▶ **GIVEN PASSAGE**
Have you ever thought about what you are passionate about? Not what you like or what you enjoy. No, the thing or things that make your heart burn and come alive. What is it that makes getting out of bed every day worth it?
As a young girl (before I knew Jesus) He was creating a love for the "least of these" within me. As I grew the compassion within me grew. It grew but was not often nurtured and cultivated. As a young person it was not cool to hang out with the outcast at school. I was discouraged from talking to the homeless person as I walked around downtown. Saving my money to give away was not as responsible as saving it to spend on myself. As I grew up my love for the "least of these" grew but my passion grew into frustration.
When you are passionate about things or people who offend or scare others it is likely you will be discouraged more than ever encouraged. Or at least that has been my experience.
I have always been a little, um let's say weird. I say that with a smile on my face! There have been many labels put on me over the years - some good and some not so good. I guess a young woman who loves being counter-culture you tend to ruffle a few feathers.
But my love for the unlovable is not something I decided on. Oh believe me, I did not choose to love the unlovable. In fact, on my own I totally fail at loving anyone! It is only because Jesus is within me and I have asked that He give me His heart that I can even look at people with love in my heart for them.
What I am discovering is that passion is intense. It is consuming. Passion is what keeps you up at night, gets you out of bed in the morning and what sustains you throughout the day. Passion is also something that can be heavy and mangle your heart. But when you ask Jesus to give you His heart... He will give it to you!

▶ **RECORD EXCERPTS**
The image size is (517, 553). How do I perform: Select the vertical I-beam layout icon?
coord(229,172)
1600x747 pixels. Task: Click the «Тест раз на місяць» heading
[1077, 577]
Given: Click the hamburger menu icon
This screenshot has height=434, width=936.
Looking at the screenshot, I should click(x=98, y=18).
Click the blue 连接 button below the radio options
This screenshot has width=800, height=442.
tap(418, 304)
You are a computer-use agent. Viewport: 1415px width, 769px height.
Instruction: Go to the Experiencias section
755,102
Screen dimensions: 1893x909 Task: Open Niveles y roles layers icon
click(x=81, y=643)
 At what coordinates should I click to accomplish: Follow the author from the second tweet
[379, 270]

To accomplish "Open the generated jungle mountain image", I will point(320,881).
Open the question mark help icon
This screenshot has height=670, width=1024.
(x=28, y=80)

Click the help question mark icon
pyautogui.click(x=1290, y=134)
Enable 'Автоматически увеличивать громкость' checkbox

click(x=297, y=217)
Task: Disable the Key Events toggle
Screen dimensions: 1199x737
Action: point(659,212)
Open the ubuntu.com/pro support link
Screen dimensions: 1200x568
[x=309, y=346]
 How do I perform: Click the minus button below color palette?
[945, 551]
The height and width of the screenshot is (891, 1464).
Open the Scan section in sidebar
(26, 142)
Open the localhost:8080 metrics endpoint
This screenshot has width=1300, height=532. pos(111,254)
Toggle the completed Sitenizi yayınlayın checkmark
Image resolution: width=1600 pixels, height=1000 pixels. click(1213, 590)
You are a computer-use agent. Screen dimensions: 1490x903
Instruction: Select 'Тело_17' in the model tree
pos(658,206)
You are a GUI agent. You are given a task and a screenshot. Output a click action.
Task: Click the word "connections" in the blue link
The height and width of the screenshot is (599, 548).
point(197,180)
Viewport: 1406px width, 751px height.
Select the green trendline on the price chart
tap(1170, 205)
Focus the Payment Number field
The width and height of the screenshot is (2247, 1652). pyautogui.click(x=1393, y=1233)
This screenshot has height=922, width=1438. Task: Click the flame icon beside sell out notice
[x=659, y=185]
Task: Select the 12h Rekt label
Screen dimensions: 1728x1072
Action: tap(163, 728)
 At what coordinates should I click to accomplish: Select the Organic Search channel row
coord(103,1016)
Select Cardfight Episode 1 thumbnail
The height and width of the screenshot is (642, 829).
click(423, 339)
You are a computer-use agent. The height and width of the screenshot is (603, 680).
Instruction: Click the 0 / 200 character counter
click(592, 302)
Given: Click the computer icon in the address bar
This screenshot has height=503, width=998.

▶ **WHAT TO DO**
1. Update everything in the piece on passion from "Have you ever" down to "grew into frustration.", putting "loner" in place of "outcast".
2. Go on with the piece on passion and loving "the least of these," picking up right after its last sentence.

▶ **RESULTS IN ORDER**
1.
Have you ever thought about what you are passionate about? Not what you like or what you enjoy. No, the thing or things that make your heart burn and come alive. What is it that makes getting out of bed every day worth it?
As a young girl (before I knew Jesus) He was creating a love for the "least of these" within me. As I grew the compassion within me grew. It grew but was not often nurtured and cultivated. As a young person it was not cool to hang out with the loner at school. I was discouraged from talking to the homeless person as I walked around downtown. Saving my money to give away was not as responsible as saving it to spend on myself. As I grew up my love for the "least of these" grew but my passion grew into frustration.

2.
As I look back over my life I see the signs of passions developing within my heart. I can see different times in my life with compassion was birthed in my heart. I can also pinpoint different times over the years when my passions where discouraged and even frowned upon. Passion causes tension.
In my life and I believe maybe even in your life there have been well meaning people who have tried to steer you in a different direction or path in life. The reason? Because what your heart burned for made them uncomfortable or they were concerned about your safety/well being - not because they don't love you. I have found this very true in my life.
Having a passion to minister to orphans in Africa, serve in places of great poverty, tell prostitutes about Jesus' love for them, help widows... these things make people uncomfortable. For me - they make me feel alive!
However, in none of this I do not boast. I know that apart from Jesus I can do nothing. Especially the things that make my heart burn. Without the compassion and strength of Jesus I cannot even say hello to a filthy child or withstand the smell that comes with poverty or go near a diseased prostituted woman or serve a lonely widow. I am not able to do any of these things if Jesus doesn't help me.
Pride is an ugly thing. It is such a barrier. But humility - opens the flood gates of heaven.
What makes you burn? What makes you ecstatic? What makes your heart so heavy that you cannot stop the tears? What are you passionate about? WHAT has Jesus put in your heart to do something about?
Whatever it is... a People Group, a Country, a Cause, a Disease, an Injustice, an Activity... Pursue it with all of your heart, lean not on your own understanding or strength, pray like you have never prayed, beseech the Father, and go for it! Run the race. Love others for eternity not just today or tomorrow. Live your life filled with passion so that each and every day that God gives you here on earth HE is glorified, honored and praised through you!
When you are filled with the love of Jesus no one and nothing can hold you back. When Jesus gives you His heart for His people receive it as a gift - He is counting you worthy of tending to His sheep! What an honor to be His hands and feet. What an honor.